Action item: Nothing but the lines from the one containing "Turn on the video camera" through the last line of the data below should be returned, each exactly as it stands, pictures excluded.

Information:
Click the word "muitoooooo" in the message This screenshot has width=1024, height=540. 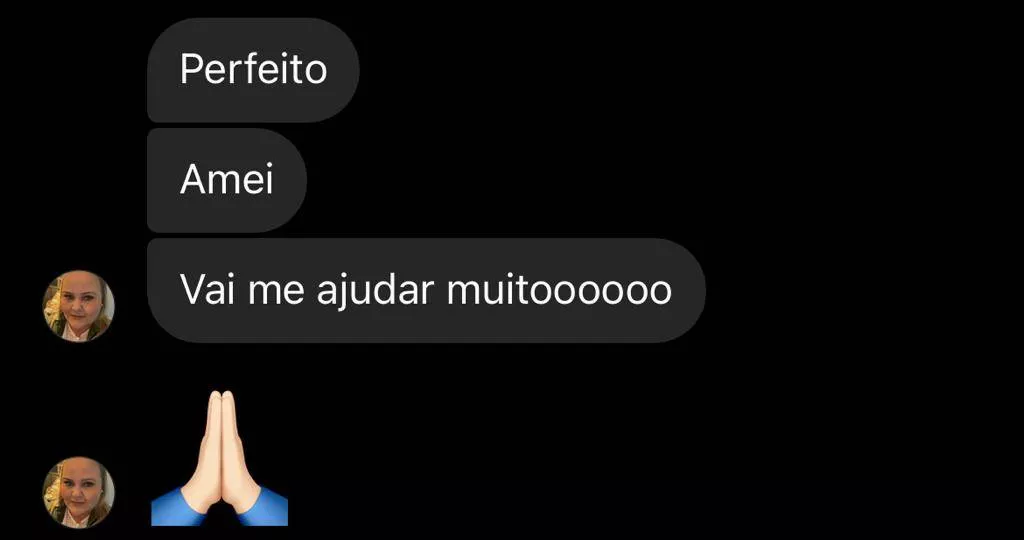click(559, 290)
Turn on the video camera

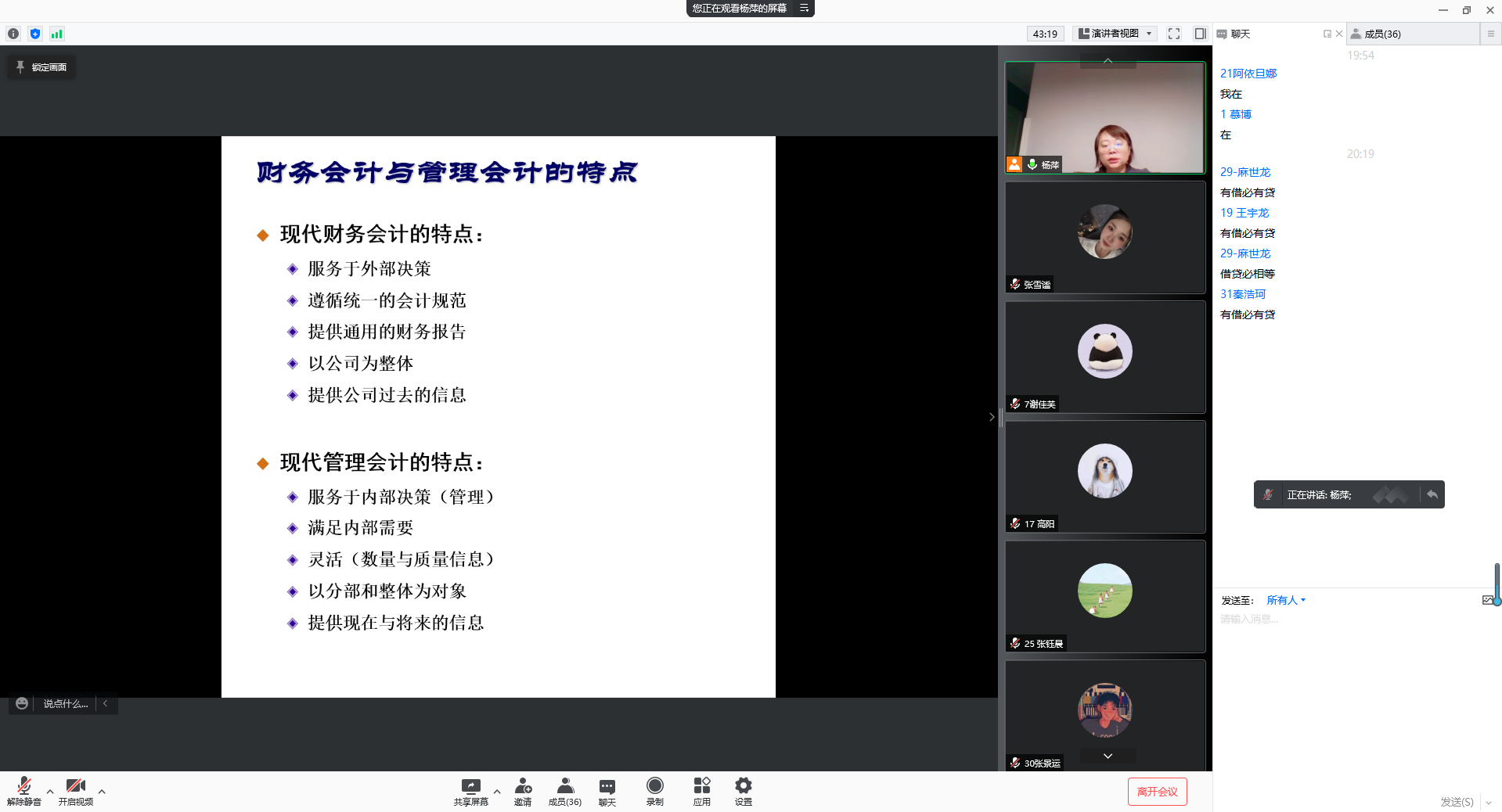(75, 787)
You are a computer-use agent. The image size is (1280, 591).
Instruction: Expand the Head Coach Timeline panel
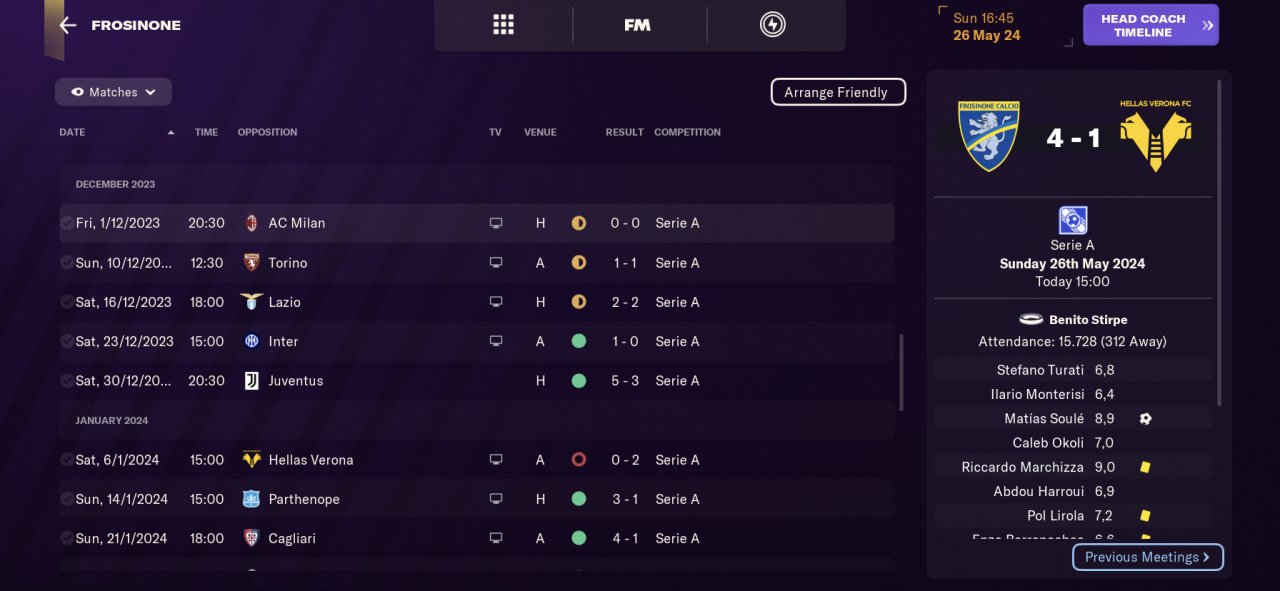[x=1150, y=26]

Response to this exercise:
Turn on the video camera

(75, 787)
You are a computer-use agent. The image size is (1280, 591).
Instruction: Expand the Head Coach Timeline panel
[x=1150, y=26]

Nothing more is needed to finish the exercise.